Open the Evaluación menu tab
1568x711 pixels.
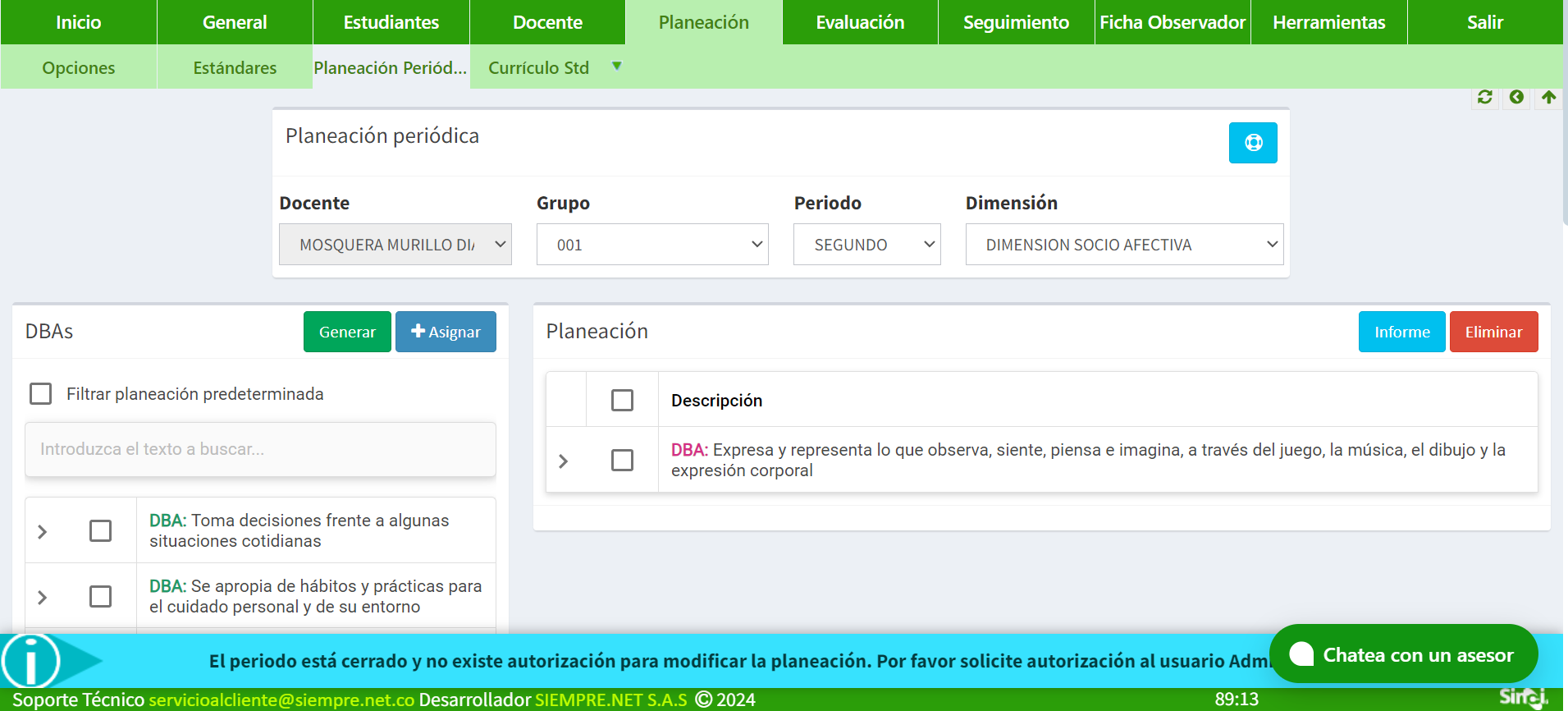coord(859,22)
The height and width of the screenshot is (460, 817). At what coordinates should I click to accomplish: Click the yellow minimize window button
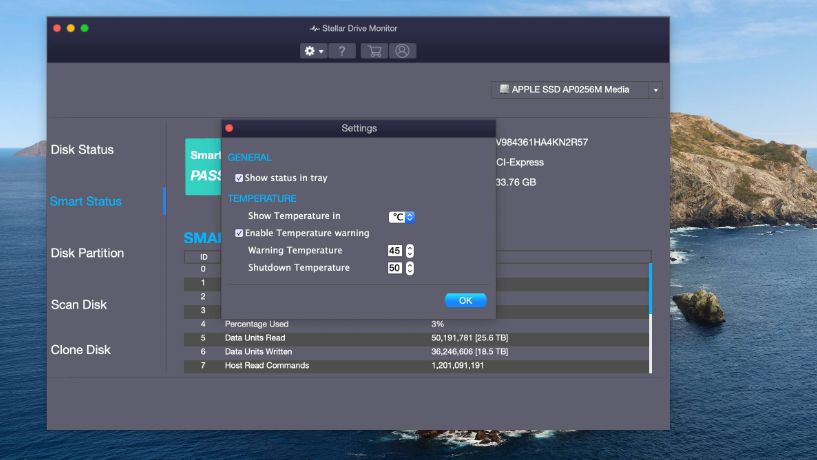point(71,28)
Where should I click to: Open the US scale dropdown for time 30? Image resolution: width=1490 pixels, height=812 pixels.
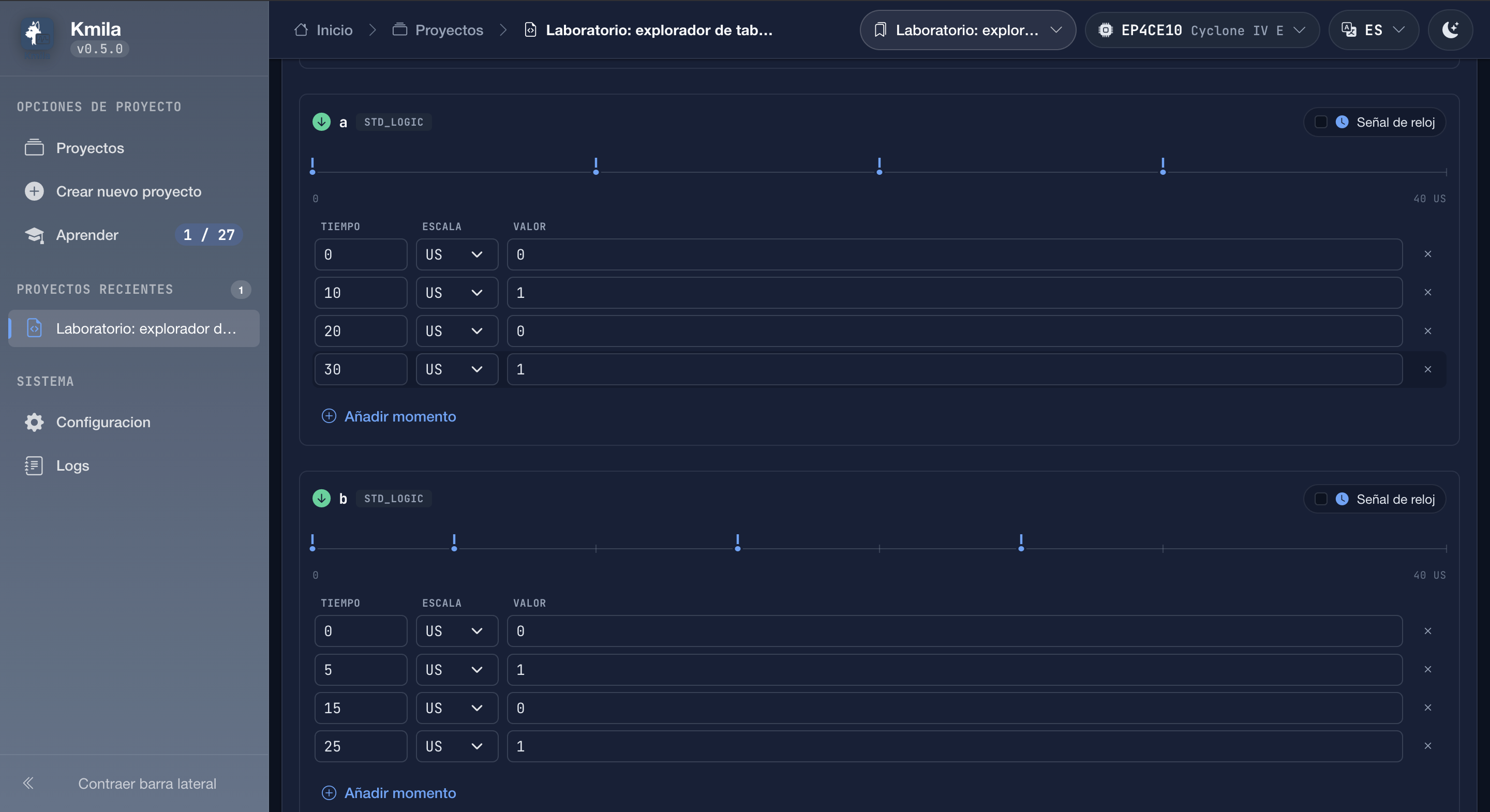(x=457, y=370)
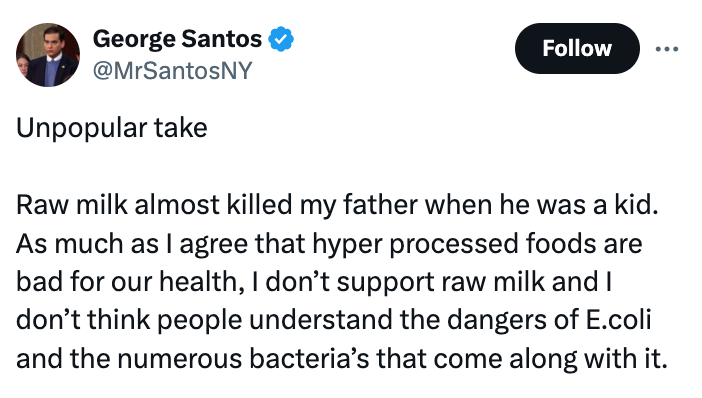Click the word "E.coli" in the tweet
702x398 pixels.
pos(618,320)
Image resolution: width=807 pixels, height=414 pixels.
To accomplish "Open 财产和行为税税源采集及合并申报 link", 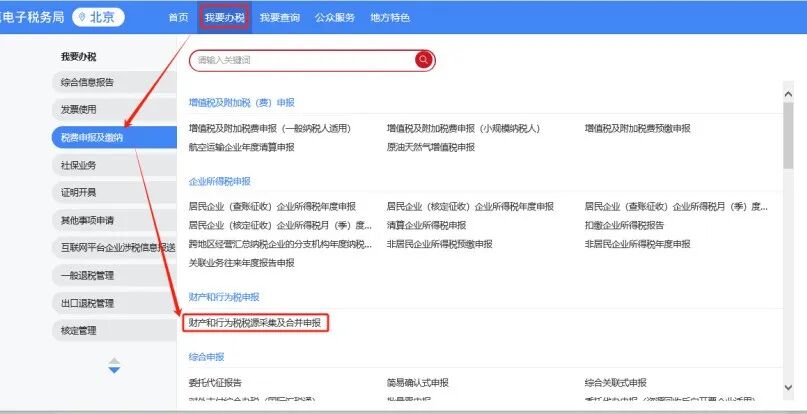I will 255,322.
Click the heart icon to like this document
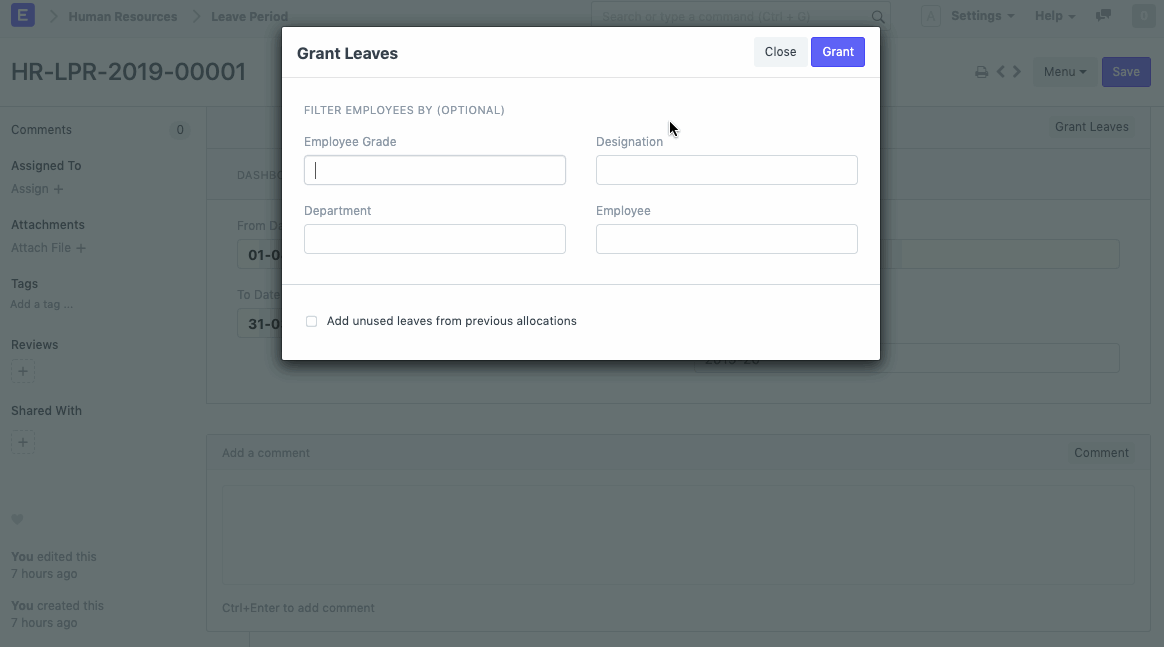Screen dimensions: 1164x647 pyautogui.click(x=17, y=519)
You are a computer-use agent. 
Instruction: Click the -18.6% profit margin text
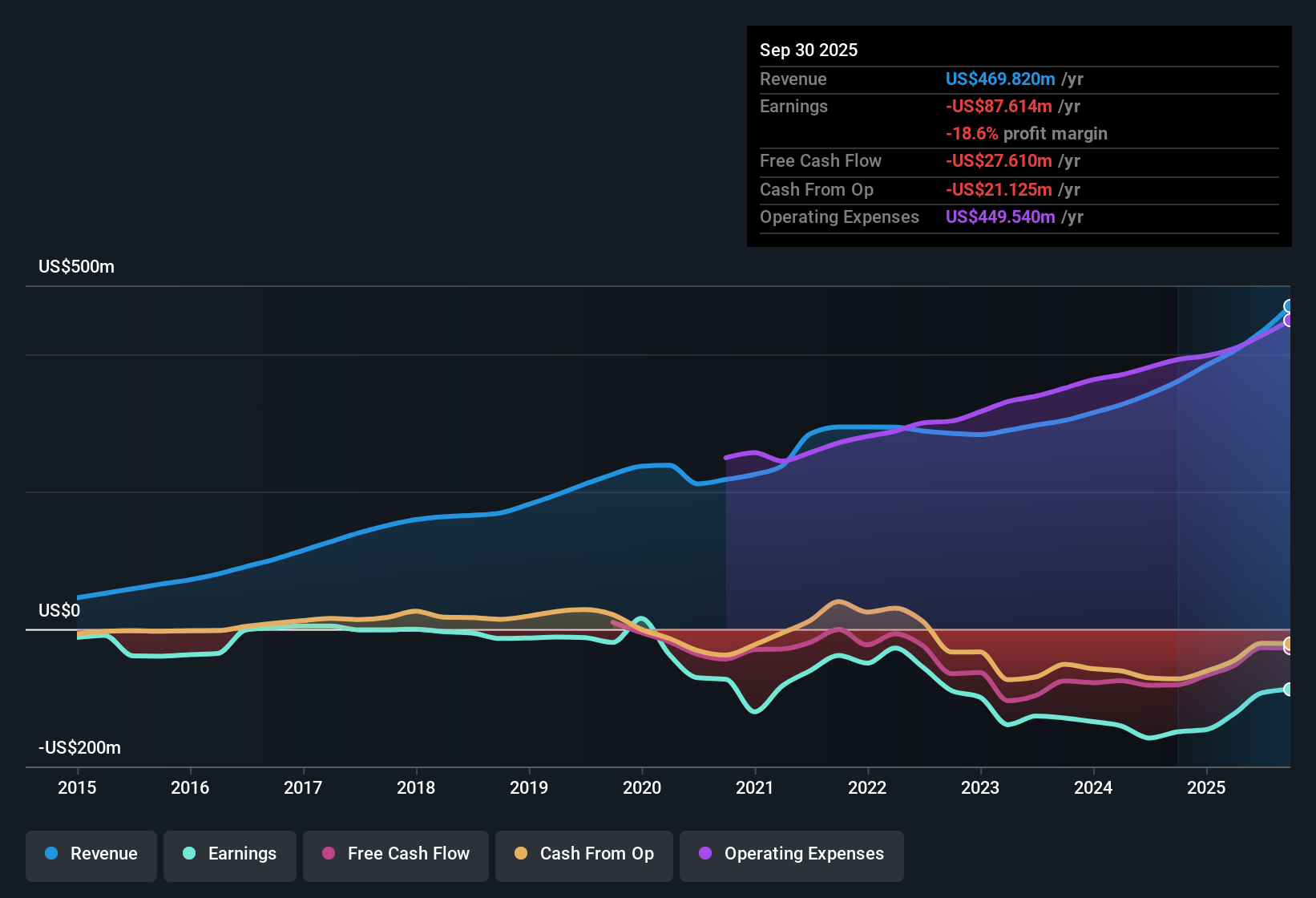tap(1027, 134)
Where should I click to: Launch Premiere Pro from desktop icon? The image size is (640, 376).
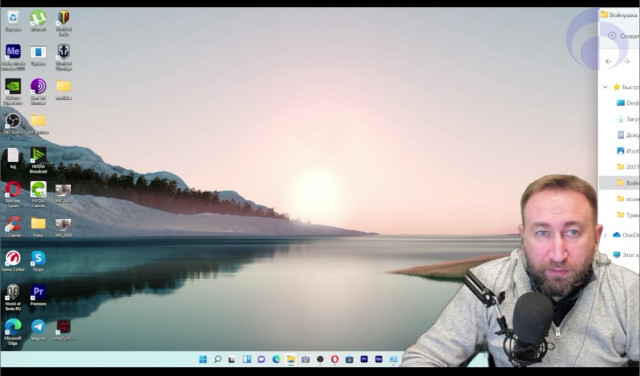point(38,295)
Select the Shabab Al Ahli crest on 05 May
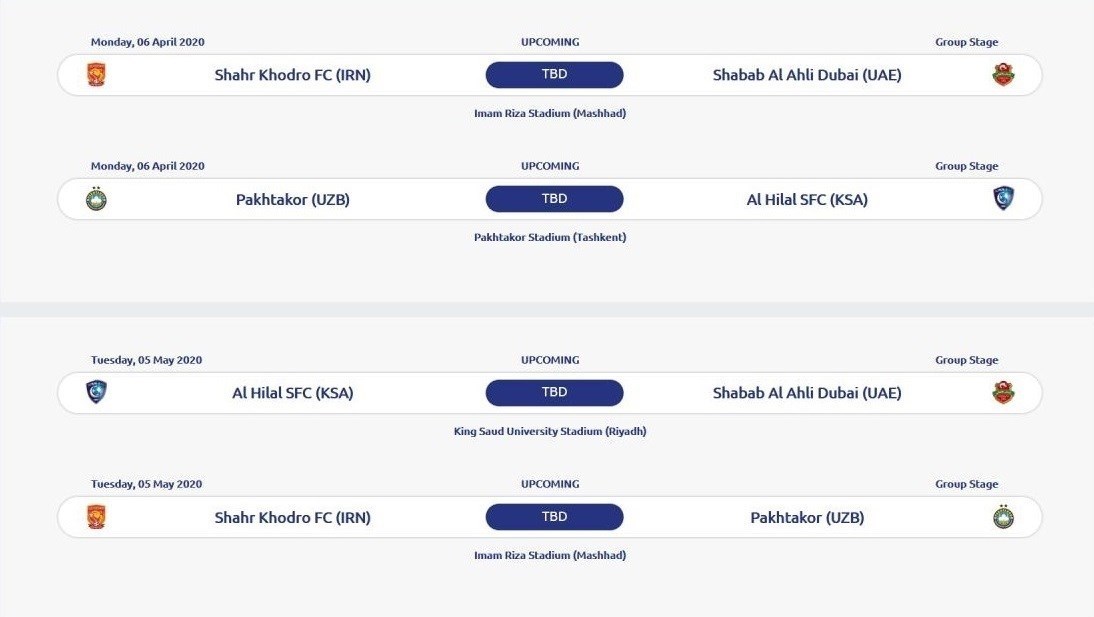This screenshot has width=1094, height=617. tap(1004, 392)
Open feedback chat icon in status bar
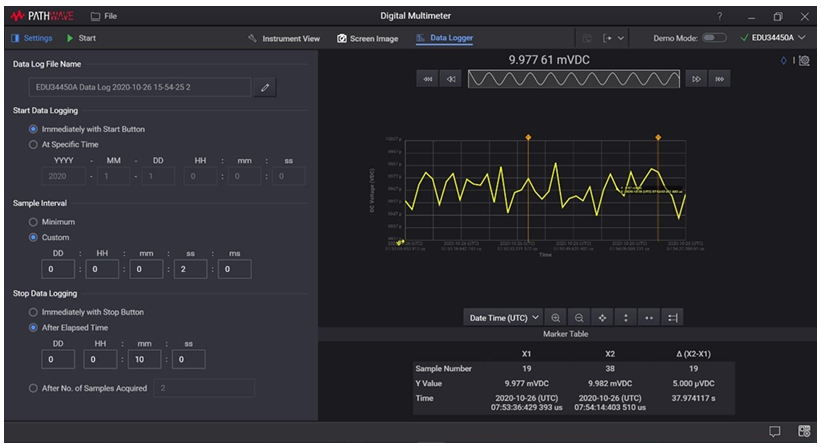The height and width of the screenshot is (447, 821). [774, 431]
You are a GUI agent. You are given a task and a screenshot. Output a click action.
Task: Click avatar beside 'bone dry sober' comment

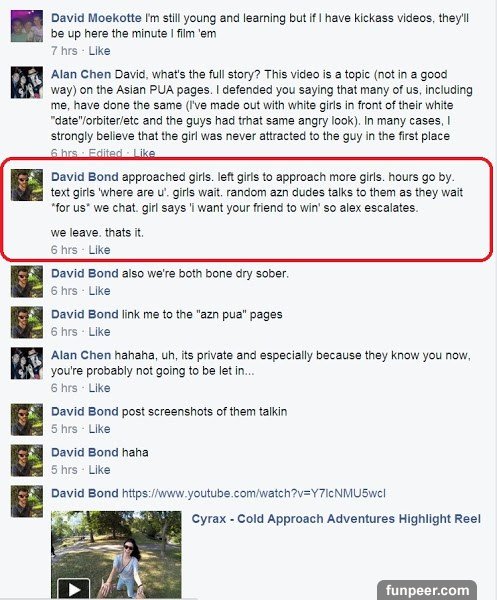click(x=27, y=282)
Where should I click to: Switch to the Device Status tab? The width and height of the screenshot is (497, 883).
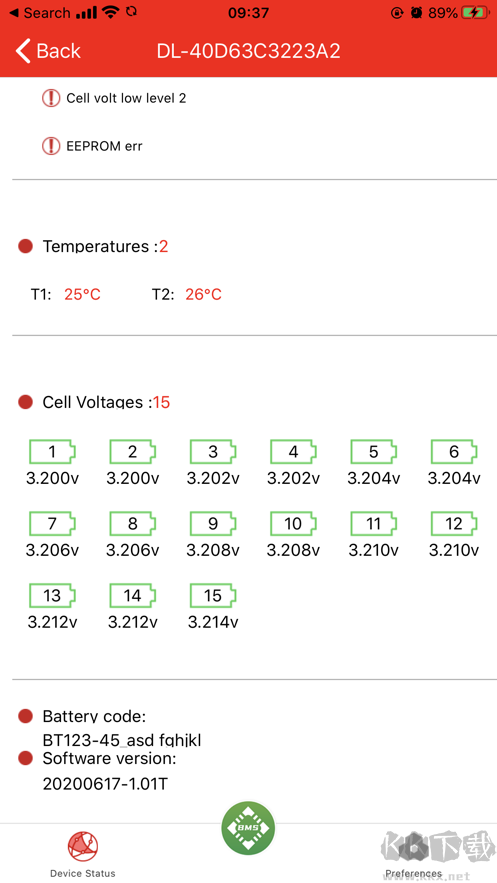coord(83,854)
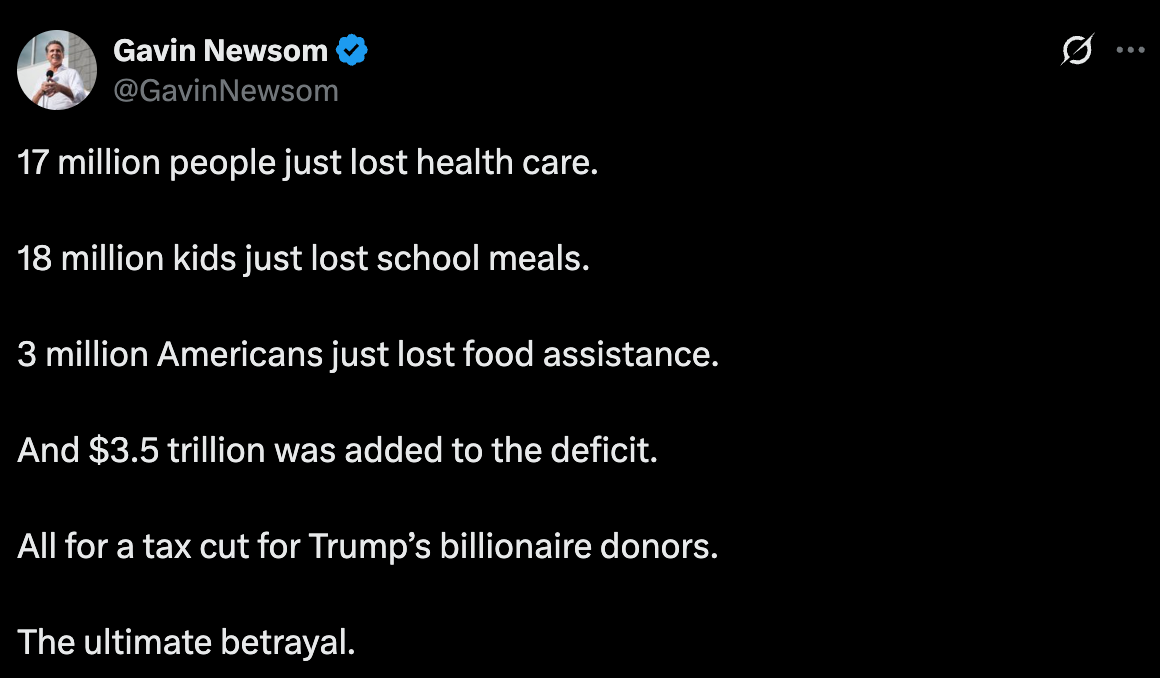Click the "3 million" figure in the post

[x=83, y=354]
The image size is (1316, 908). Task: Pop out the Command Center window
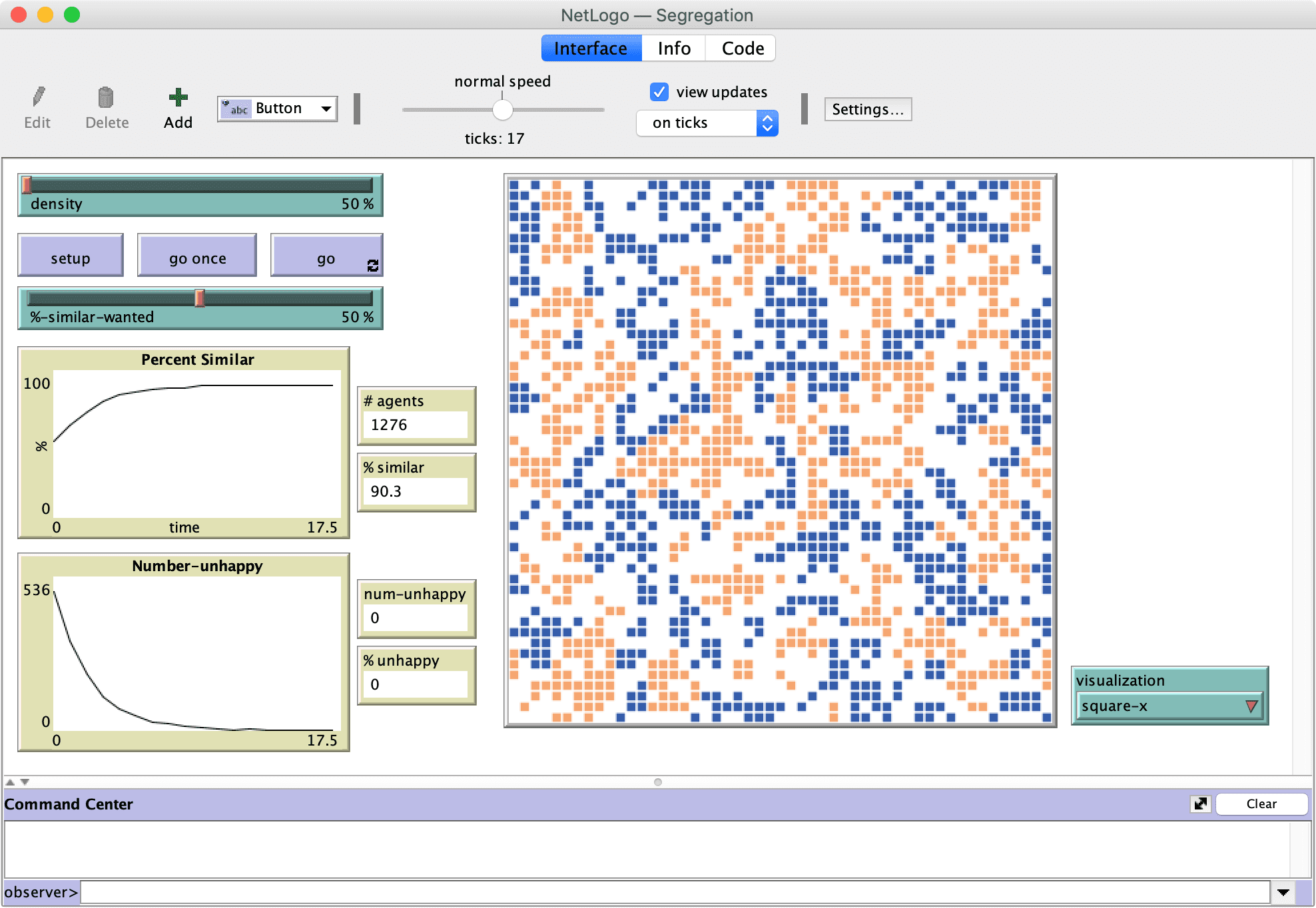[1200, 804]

____

Please reproduce the entries above word for word, from the start up to and including the line with "pos(618,320)". Leave the pictures out of your answer.

**Reply**.
Open the Evaluación menu tab
1568x711 pixels.
coord(859,22)
The height and width of the screenshot is (460, 817). At what coordinates should I click to accomplish: Click the yellow minimize window button
point(71,28)
Where should I click to: Open the US scale dropdown for time 30? Image resolution: width=1490 pixels, height=812 pixels.
(x=457, y=370)
Click the word "E.coli" in the tweet
702x398 pixels.
pos(618,320)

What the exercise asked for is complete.